TrueNAS Pool Import and Recovery: Fixing UNAVAIL, FAULTED, and Missing Devices

The moment a TrueNAS pool refuses to import is not the moment to start guessing. ZFS gives you a lot of useful information about why a pool will not come online, and the recovery path is dictated by which failure mode you are in — not by your nerves. This guide walks the most common reasons a pool fails to import on TrueNAS SCALE or CORE, what the device states actually mean, and which zpool commands to reach for in which order.

Before anything else: do not run destructive commands you do not understand on a pool you care about. zpool labelclear, zpool destroy, and dd to a pool member can take a recoverable situation and end it. When in doubt, stop and read.

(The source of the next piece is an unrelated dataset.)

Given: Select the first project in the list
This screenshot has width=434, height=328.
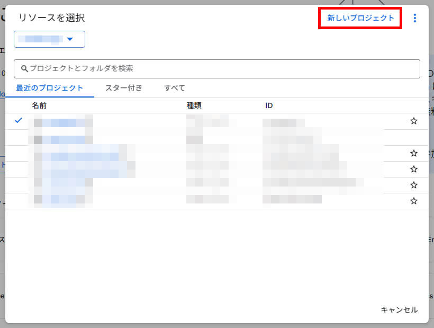Looking at the screenshot, I should (x=64, y=121).
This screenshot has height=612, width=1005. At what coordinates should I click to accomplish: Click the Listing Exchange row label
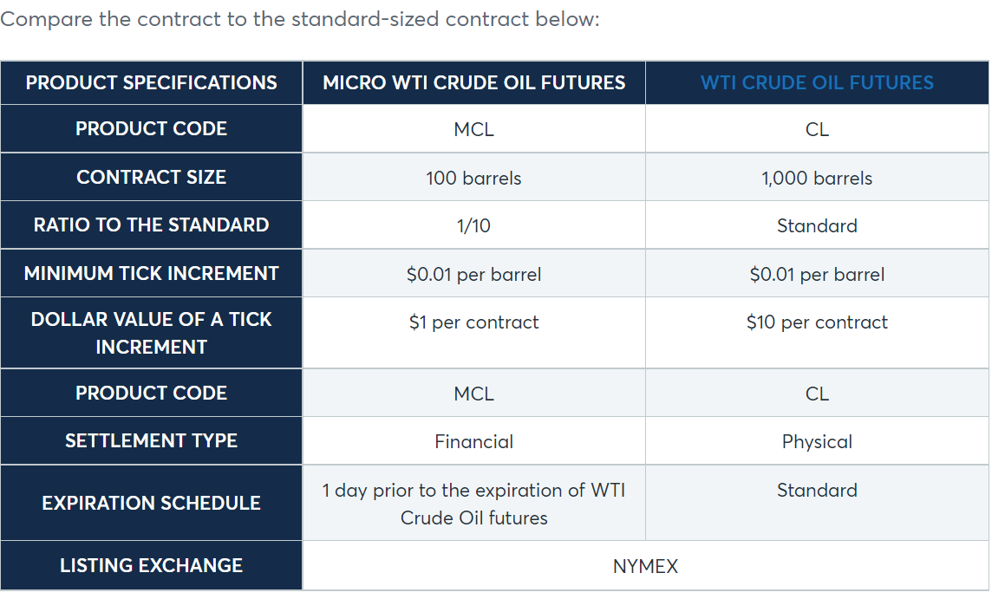(x=151, y=565)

Read the state before you touch anything

Open a shell on the TrueNAS host (System Settings → Shell, or SSH in) and run:

zpool import

With no pool name, this scans connected devices for importable pools and prints what it finds — pool name, GUID, state, and per-vdev status. This is non-destructive. It does not import anything; it just tells you what is there.

You will see one of a handful of high-level states for the pool itself:

ONLINE — pool is healthy and importable.
DEGRADED — pool is importable but a vdev is operating with reduced redundancy (e.g., one disk missing in a mirror or RAIDZ vdev). Per the OpenZFS docs, a degraded pool continues to function but cannot tolerate another failure in the same vdev.
FAULTED — the pool cannot be opened. For a top-level vdev this usually means too many devices are missing or have failed to satisfy the redundancy contract (e.g., 2 missing disks in a single-parity RAIDZ1).
UNAVAIL — ZFS knows the pool/vdev exists but cannot access it. Often this is a transport issue (HBA not detecting drives, cable, backplane) rather than a data issue.

The per-device states map onto the same vocabulary. The OpenZFS zpool-status man page ↗ is the authoritative reference for what each state means and how they combine at the vdev level. Read the actual output instead of jumping to conclusions.

The most common failure modes

Missing or renumbered devices

By far the most common cause of “my pool won’t import” on a home TrueNAS box is that one or more drives are no longer being detected by the host:

A SATA cable came loose during case work.
A drive was moved to a different SATA port, and the on-disk label is fine but the system enumerated devices in a different order.
An HBA was reseated, swapped, or re-flashed and is no longer presenting the same drives.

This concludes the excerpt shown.